Broadway is the standard Elixir library for ingestion (Kafka, SQS, S3, ...).
ExArrow.Broadway provides the pieces needed to keep Broadway pipelines
Arrow-native: a batch builder that assembles ExArrow.RecordBatch values
from incoming messages, and Parquet/Flight sinks that write assembled
batches downstream.
Requires {:broadway, "~> 1.0"} in your mix.exs dependencies.
Architecture
Kafka / SQS / S3
│ (messages carry Arrow columnar payloads)
▼
Broadway producer
│
▼
Broadway processor ──► ExArrow.Broadway.BatchBuilder
│ (groups messages into RecordBatch values)
▼
Broadway batcher ──► batch_size / batch_timeout config
│
▼
handle_batch/4 ──► ExArrow.Broadway.ParquetSink / FlightSinkThe unit that flows through the pipeline is an ExArrow.RecordBatch handle,
not a row map. Producers are expected to deliver messages whose data is
either a ExArrow.RecordBatch handle (e.g. from an Arrow-aware Kafka
deserialiser) or a {names, binaries, dtypes, length} tuple describing raw
Arrow columns (see BatchBuilder.from_messages/2).
Tuning
Batch sizing and flush intervals are controlled by the Broadway batcher
configuration (:batch_size, :batch_timeout), not by ExArrow.

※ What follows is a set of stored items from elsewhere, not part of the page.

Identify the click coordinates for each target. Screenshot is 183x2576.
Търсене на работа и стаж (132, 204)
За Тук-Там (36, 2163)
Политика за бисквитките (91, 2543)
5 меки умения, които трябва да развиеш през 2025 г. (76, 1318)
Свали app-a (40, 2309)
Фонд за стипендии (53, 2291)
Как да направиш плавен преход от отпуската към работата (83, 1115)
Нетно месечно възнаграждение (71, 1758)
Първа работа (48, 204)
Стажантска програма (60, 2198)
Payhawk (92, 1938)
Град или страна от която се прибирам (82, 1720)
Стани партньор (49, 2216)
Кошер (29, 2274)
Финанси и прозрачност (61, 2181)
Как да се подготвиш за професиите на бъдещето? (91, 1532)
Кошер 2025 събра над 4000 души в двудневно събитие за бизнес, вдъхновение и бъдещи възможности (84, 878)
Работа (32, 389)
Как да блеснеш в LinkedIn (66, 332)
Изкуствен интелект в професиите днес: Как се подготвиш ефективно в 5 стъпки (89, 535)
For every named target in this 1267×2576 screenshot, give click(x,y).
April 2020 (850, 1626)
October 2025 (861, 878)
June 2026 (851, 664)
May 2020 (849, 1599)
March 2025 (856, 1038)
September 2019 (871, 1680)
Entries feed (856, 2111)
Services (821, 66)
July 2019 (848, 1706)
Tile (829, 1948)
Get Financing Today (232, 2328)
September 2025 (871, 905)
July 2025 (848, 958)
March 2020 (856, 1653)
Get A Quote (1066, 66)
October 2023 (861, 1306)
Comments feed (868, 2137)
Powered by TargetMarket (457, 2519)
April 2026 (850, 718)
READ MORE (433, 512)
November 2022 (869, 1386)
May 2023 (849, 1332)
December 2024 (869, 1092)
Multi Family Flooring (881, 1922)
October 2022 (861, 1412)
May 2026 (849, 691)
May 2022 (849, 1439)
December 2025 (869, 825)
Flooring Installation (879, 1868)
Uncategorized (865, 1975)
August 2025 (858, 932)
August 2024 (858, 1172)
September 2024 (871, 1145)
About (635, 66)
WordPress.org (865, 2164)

ExArrow's
BatchBuilder honours those boundaries and additionally can split an
incoming batch into smaller Arrow batches via the :rows_per_batch option.
Example pipeline
defmodule MyPipeline do
use Broadway
def start_link(opts) do
Broadway.start_link(__MODULE__,
name: __MODULE__,
producer: [module: {MyKafkaProducer, opts}],
processors: [default: [concurrency: 4]],
batchers: [
parquet: [concurrency: 2, batch_size: 100, batch_timeout: 1000]
]
)
end
def handle_message(:default, %Broadway.Message{data: batch} = msg, _ctx)
when is_struct(batch, ExArrow.RecordBatch) do
Broadway.Message.put_batcher(msg, :parquet)
end
def handle_batch(:parquet, messages, _batch_info, _ctx) do
{:ok, schema, batches} =
ExArrow.Broadway.BatchBuilder.from_messages(messages)
ExArrow.Broadway.ParquetSink.write(
"/data/events.parquet",
schema,
batches
)
end
end
Summary
Functions
Returns true if the :broadway dependency is loaded.
Functions
@spec broadway_available?() :: boolean()
Returns true if the :broadway dependency is loaded.